## Exercise instructions
What you give back must match the data character for character.

⟨

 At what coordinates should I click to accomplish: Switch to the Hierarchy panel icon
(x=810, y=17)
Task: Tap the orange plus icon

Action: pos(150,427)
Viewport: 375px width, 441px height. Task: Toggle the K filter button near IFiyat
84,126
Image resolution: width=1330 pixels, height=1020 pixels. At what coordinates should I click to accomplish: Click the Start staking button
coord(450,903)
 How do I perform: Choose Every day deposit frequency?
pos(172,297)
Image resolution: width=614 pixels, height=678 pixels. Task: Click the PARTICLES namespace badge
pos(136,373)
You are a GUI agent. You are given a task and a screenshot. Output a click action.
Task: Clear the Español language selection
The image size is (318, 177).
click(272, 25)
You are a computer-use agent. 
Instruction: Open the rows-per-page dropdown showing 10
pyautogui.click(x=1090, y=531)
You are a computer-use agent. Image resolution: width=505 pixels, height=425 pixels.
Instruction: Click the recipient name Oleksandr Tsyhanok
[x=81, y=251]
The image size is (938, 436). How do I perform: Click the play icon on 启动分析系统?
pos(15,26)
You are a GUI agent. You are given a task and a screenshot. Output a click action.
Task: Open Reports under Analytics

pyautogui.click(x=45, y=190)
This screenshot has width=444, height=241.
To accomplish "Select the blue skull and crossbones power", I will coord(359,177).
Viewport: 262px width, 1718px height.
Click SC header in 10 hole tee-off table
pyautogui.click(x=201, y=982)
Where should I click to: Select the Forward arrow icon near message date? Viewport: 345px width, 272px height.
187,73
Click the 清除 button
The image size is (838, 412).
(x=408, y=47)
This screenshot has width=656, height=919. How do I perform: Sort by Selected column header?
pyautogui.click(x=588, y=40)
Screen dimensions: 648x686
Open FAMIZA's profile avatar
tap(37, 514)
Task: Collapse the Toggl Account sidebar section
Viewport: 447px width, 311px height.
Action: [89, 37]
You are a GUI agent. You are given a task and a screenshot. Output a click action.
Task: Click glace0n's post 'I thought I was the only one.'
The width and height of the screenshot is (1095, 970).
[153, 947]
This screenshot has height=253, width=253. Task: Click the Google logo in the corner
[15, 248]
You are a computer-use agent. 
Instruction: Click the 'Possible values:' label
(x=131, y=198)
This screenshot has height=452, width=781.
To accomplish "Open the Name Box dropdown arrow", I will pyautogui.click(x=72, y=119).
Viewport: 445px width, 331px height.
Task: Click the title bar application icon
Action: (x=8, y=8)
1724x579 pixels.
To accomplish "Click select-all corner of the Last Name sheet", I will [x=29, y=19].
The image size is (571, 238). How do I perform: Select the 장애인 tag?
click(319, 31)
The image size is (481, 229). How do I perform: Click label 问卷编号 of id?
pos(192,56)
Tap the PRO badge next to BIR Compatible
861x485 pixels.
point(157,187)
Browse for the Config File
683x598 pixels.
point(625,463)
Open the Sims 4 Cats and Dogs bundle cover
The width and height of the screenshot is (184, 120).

⟩

## Answer to the problem
 At what coordinates should I click to accomplish: Switch to the Hierarchy panel icon
(x=810, y=17)
Task: Tap the orange plus icon

Action: pos(150,427)
Viewport: 375px width, 441px height. Task: Toggle the K filter button near IFiyat
84,126
Image resolution: width=1330 pixels, height=1020 pixels. At what coordinates should I click to accomplish: Click the Start staking button
coord(450,903)
 How do I perform: Choose Every day deposit frequency?
pos(172,297)
Image resolution: width=614 pixels, height=678 pixels. Task: Click the PARTICLES namespace badge
pos(136,373)
You are a GUI agent. You are given a task and a screenshot. Output a click action.
Task: Clear the Español language selection
The image size is (318, 177).
click(272, 25)
You are a computer-use agent. 
Instruction: Open the rows-per-page dropdown showing 10
pyautogui.click(x=1090, y=531)
You are a computer-use agent. Image resolution: width=505 pixels, height=425 pixels.
Instruction: Click the recipient name Oleksandr Tsyhanok
[x=81, y=251]
The image size is (938, 436). How do I perform: Click the play icon on 启动分析系统?
pos(15,26)
You are a GUI agent. You are given a task and a screenshot. Output a click action.
Task: Open Reports under Analytics

pyautogui.click(x=45, y=190)
This screenshot has width=444, height=241.
To accomplish "Select the blue skull and crossbones power", I will coord(359,177).
Viewport: 262px width, 1718px height.
Click SC header in 10 hole tee-off table
pyautogui.click(x=201, y=982)
Where should I click to: Select the Forward arrow icon near message date? Viewport: 345px width, 272px height.
187,73
Click the 清除 button
The image size is (838, 412).
(x=408, y=47)
This screenshot has width=656, height=919. How do I perform: Sort by Selected column header?
pyautogui.click(x=588, y=40)
Screen dimensions: 648x686
Open FAMIZA's profile avatar
tap(37, 514)
Task: Collapse the Toggl Account sidebar section
Viewport: 447px width, 311px height.
Action: [89, 37]
You are a GUI agent. You are given a task and a screenshot. Output a click action.
Task: Click glace0n's post 'I thought I was the only one.'
The width and height of the screenshot is (1095, 970).
[153, 947]
This screenshot has height=253, width=253. Task: Click the Google logo in the corner
[15, 248]
You are a computer-use agent. 
Instruction: Click the 'Possible values:' label
(x=131, y=198)
This screenshot has height=452, width=781.
To accomplish "Open the Name Box dropdown arrow", I will pyautogui.click(x=72, y=119).
Viewport: 445px width, 331px height.
Task: Click the title bar application icon
Action: (x=8, y=8)
1724x579 pixels.
To accomplish "Click select-all corner of the Last Name sheet", I will [x=29, y=19].
The image size is (571, 238). How do I perform: Select the 장애인 tag?
click(319, 31)
The image size is (481, 229). How do I perform: Click label 问卷编号 of id?
pos(192,56)
Tap the PRO badge next to BIR Compatible
861x485 pixels.
point(157,187)
Browse for the Config File
683x598 pixels.
point(625,463)
Open the Sims 4 Cats and Dogs bundle cover
The width and height of the screenshot is (184, 120).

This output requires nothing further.